Lesson Plan

Spotted Salamander Population Estimation: Capture, Mark, and Recapture Method

Three juvenile Spotted Salamnders (Ambystoma maculatum), and one adult Webster's Salamander (Plethodon websteri), captures along Natchez Trace Parkway, Milepost 86.1
NPS Photo

Overall Rating

Add your review (0 reviews)
Subject:
Biology: Animals, Community, Ecology, Environment, Mathematics, Science and Technology
Duration:
50 minutes or more
Group Size:
Up to 36
Setting:
classroom
National/State Standards:
MS Objectives:
Intro to Biology: 3d
Biology 1: 3c
Environmental Science: 3a, 3b, 3c
Keywords:
salamander, metamorphosis, Amphibian, spotted salamander, adaptations, animal population, ecology, population dynamics, wildlife, wildlife biology

Overview

Students will learn how to estimate an animal population and evaluate the results when an unnatural event affects that population. Discuss the necessity for researchers to know how many animals are in a population, and various events that might affect an animal population. They will start with a “spotted salamander population” represented by white beans. They will then “mark” salamanders by replacing spotted beans with white beans. They will estimate the number of individuals in their population

Objective(s)

Enduring Understanding: Populations should be monitored in order to determine if conservation efforts are needed to help support the population.

Essential Question: When is the Capture Mark Recapture method most useful?

The student will:

1) understand how the capture, mark and recapture method is used to estimate wildlife populations.

2) estimate an imaginary population of the spotted salamander by a pseudo mark and recapture method.

3) analyze and list factors that can affect the accuracy and precision of a population estimate.

4) observe the effects of a disastrous event on the salamander population.
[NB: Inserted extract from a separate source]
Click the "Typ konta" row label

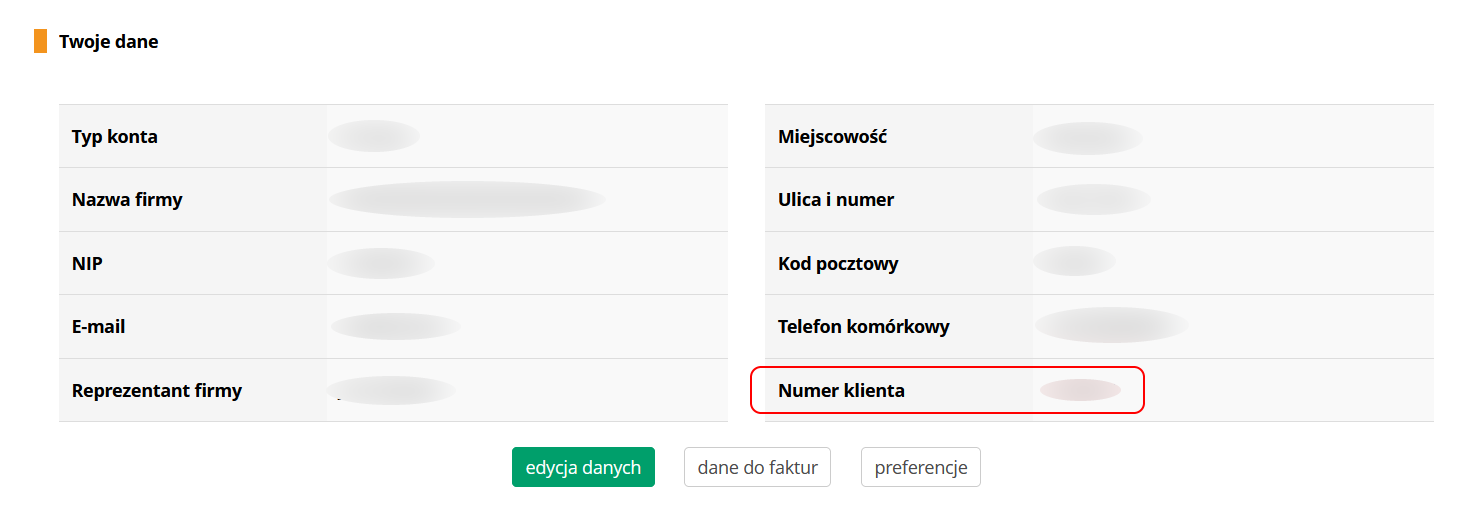[115, 136]
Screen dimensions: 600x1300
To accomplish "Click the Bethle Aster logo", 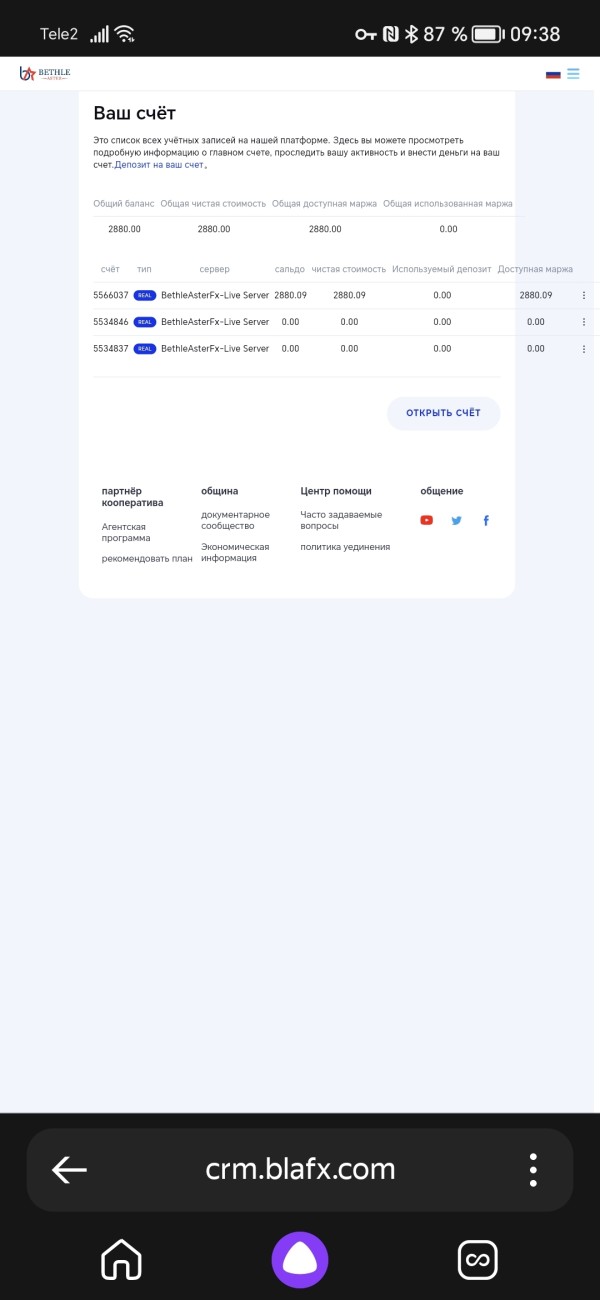I will tap(45, 73).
5) predict results, observe and record data, summarize and report results.



Background

(see attached Fact Sheet) The spotted salamander is indigenous to the areas surrounding the Natchez Trace Parkway. When the salamanders breed, they usually return to the same vernal pond from which they hatched. Unfortunately for some populations, this presents a hazard as the Natchez Trace Parkway is in between their forest habitat and the vernal breeding ponds. In the spring during the first few warm rains, the salamanders migrate en masse to the vernal pools. This means that many of them are crossing the road at the same time. Unfortunately, many are killed during this reproductive migration. As time passes, the salamander population may be affected. Population estimates will be necessary.

To get the most accurate population estimations, a variety of methods must be employed when attempting to estimate a population. The capture, mark and recapture method (CMR) is used by wildlife biologists. The CMR method is a sampling method that is particularly useful with animals where the researcher cannot see or find all of the animals in a particular area.

Ear tags, tattoos, clipped ears, bird bands and other methods mark the animals more or less permanently. In the case of salamanders, one of their toes is removed.

In field biology on the recapture, animals may be harvested (taken out of the population) or they may be returned to the population. The Petersen CMR formula is one method for estimating population size:

  N1 x N2

P = ----------------

       M

where:

N1 = number of individuals initially capture and marked

N2 = number of individuals in second or recapture sample

M = number of marked individuals in second or recapture sample

P = population estimate



Materials

1.) Fact Sheet

2.) Capture Mark Recapture Instructions

3.) Report Sheet

4.) Natural Population Data Sheet

5.) Salamander Slaughter Data Sheet

6.) 2 cups uncooked dry pinto beans

7.) 1 cup uncooked dry white beans

8.) A paper bag and 2 plastic cups, plates or similar containers.



Procedure

Student Task: Complete the worksheet assignment.

Student Instruction:

1.) The students will be learning one method that wildlife biologists use to estimate the population of an animal species.

2.) Hand out the worksheets and explain to the students the elements of the CMR formula.

3.) Next have the students get a paper bag and put two cups of dry pinto beans in the bag.

4.) They will also need about 1 cup of white beans in a separate container (plastic cups work well). The second plastic cup will be for "trash" beans.

Teacher Closure: Discuss possible weaknesses and strengths of this population estimator. Brain storm about how spotted salamanders could be saved from destruction.

Assessment

Participation in the activity.

Park Connections

Spotted Salamanders are found along the Trace and their populations can be estimated using the Petersen method.

Extensions

1.) As the opportunity occurs, relate the problem with the spotted salamander to other environmental problems.

2.) Have the students further research and write reports about the spotted salamander.

3.) Have the students research how others are attempting to help the spotted salamander.

4.) Organize a debate comparing two different viewpoints as to what should be done about the salamanders getting run over.

5.) Have the students draft a management plan for the spotted salamander.